(Stored records)
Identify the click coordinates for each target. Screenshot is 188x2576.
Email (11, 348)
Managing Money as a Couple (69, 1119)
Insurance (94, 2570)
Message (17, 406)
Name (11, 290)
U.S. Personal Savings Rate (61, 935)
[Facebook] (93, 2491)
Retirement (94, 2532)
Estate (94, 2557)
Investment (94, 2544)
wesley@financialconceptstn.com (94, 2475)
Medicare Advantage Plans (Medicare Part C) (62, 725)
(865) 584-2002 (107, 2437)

* _Work order_:
Word for word, restate each of the records above.

* _Result below_:
Identify the click coordinates for each target. Screenshot is 188x2576.
Email (11, 348)
Managing Money as a Couple (69, 1119)
Insurance (94, 2570)
Message (17, 406)
Name (11, 290)
U.S. Personal Savings Rate (61, 935)
[Facebook] (93, 2491)
Retirement (94, 2532)
Estate (94, 2557)
Investment (94, 2544)
wesley@financialconceptstn.com (94, 2475)
Medicare Advantage Plans (Medicare Part C) (62, 725)
(865) 584-2002 (107, 2437)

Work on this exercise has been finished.